PDGFRA gene rearrangements are frequent genetic events in PDGFRA-amplified glioblastomas

  1. Eric C. Holland1,2,10,11
  1. 1Department of Cancer Biology and Genetics, Memorial Sloan-Kettering Cancer Center, New York, New York 10065, USA;
  2. 2Brain Tumor Center, Memorial Sloan-Kettering Cancer Center, New York, New York 10065, USA;
  3. 3Department of Neurosurgery and Human Oncology and Pathogenesis Program, Memorial Sloan-Kettering Cancer Center, New York, New York 10065, USA;
  4. 4Department of Pathology and Human Oncology, Pathogenesis Program, Memorial Sloan-Kettering Cancer Center, New York, New York 10065, USA;
  5. 5Department of Neurosurgery, Kobe University Graduate School of Medicine, Kobe, Hyogo 650-0017, Japan;
  6. 6Department of Neurosurgery, Graduate School of Medical Science, Kanazawa University, Kanazawa, Ishikawa 920-8641, Japan;
  7. 7Department of Neurosurgery, Kitasato University School of Medicine, Sagamihara, Kanagawa 252-0374, Japan;
  8. 8Department of Neurosurgery, The Albert Einstein College of Medicine, Bronx, New York 10467, USA;
  9. 9Department of Medicine and Human Oncology and Pathogenesis Program, Memorial Sloan-Kettering Cancer Center, New York, New York 10065, USA;
  10. 10Department of Surgery, Neurosurgery, and Neurology, Memorial Sloan-Kettering Cancer Center, New York, New York 10065, USA

    Abstract

    Gene rearrangement in the form of an intragenic deletion is the primary mechanism of oncogenic mutation of the epidermal growth factor receptor (EGFR) gene in gliomas.

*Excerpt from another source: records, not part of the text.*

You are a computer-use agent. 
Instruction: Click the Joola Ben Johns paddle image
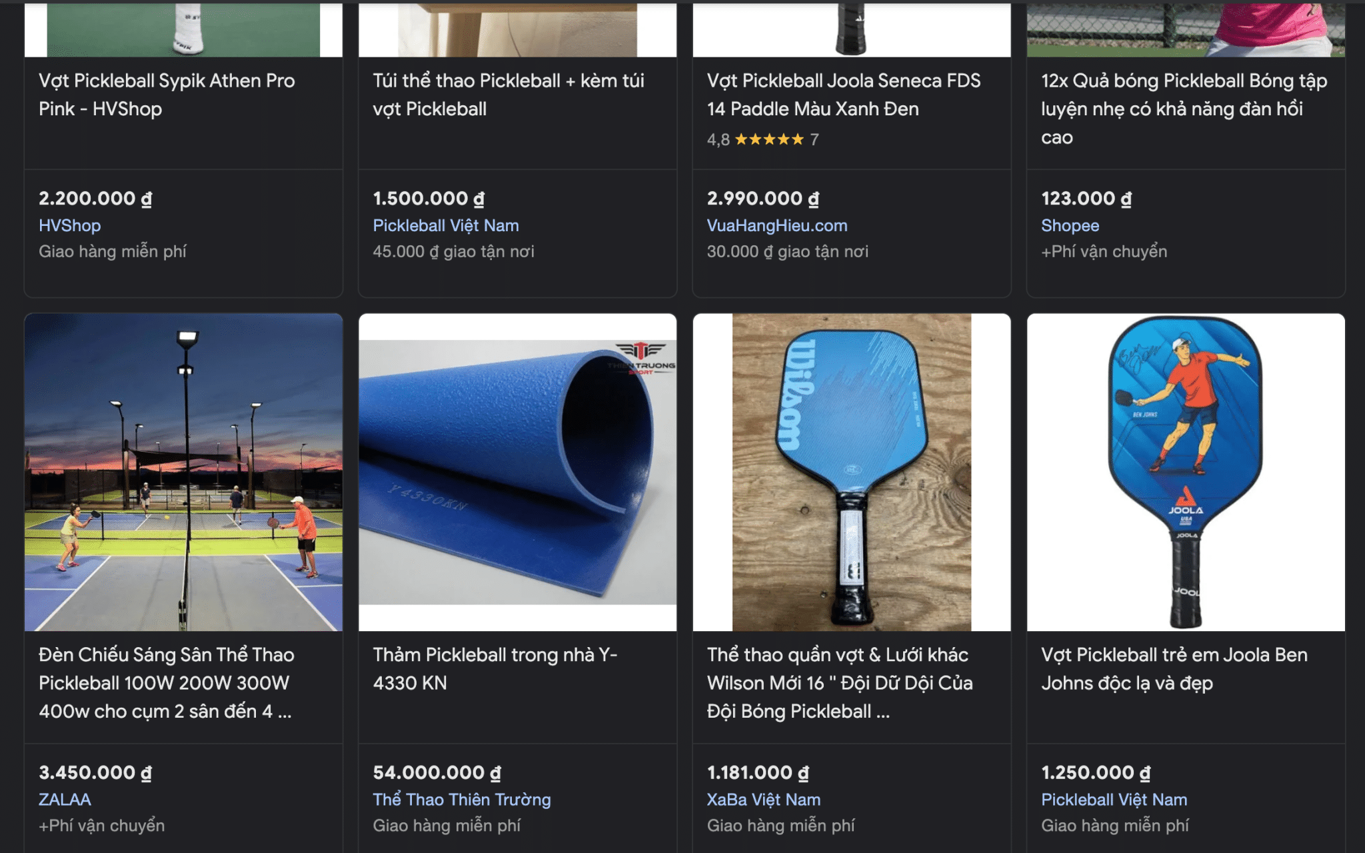pyautogui.click(x=1185, y=472)
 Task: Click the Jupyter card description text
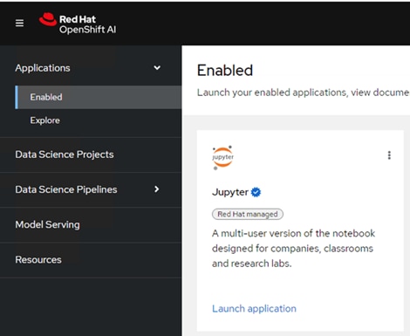coord(293,249)
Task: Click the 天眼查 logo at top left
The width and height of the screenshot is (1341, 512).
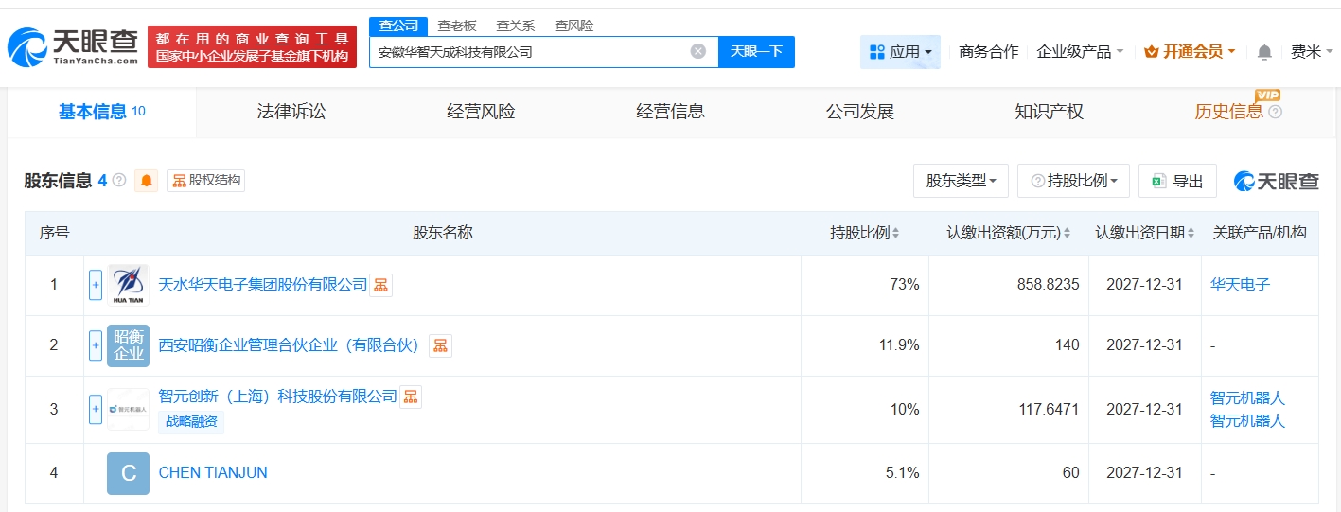Action: (x=74, y=46)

However, the incidence of platelet-derived growth factor receptor-α (PDGFRA) gene rearrangement in these tumors is unknown. We investigated the PDGFRA locus in PDGFRA-amplified gliomas and identified two rearrangements, including the first case of a gene fusion between kinase insert domain receptor (KDR) (VEGFRII) and the PDGFRA gene, and six cases of PDGFRAΔ8, 9, an intragenic deletion rearrangement. The PDGFRAΔ8, 9 mutant was common, being present in 40% of the glioblastoma multiformes (GBMs) with PDGFRA amplification. Tumors with these two types of PDGFRA rearrangement displayed histologic features of oligodendroglioma, and the gene products of both rearrangements showed constitutively elevated tyrosine kinase activity and transforming potential that was reversed by PDGFR blockade. These results suggest the possibility that these PDGFRA mutants behave as oncogenes in this subset of gliomas, and that the prevalence of such rearrangements may have been considerably underestimated.

    Keywords

    Footnotes

    • Received July 20, 2010.
    • Accepted August 17, 2010.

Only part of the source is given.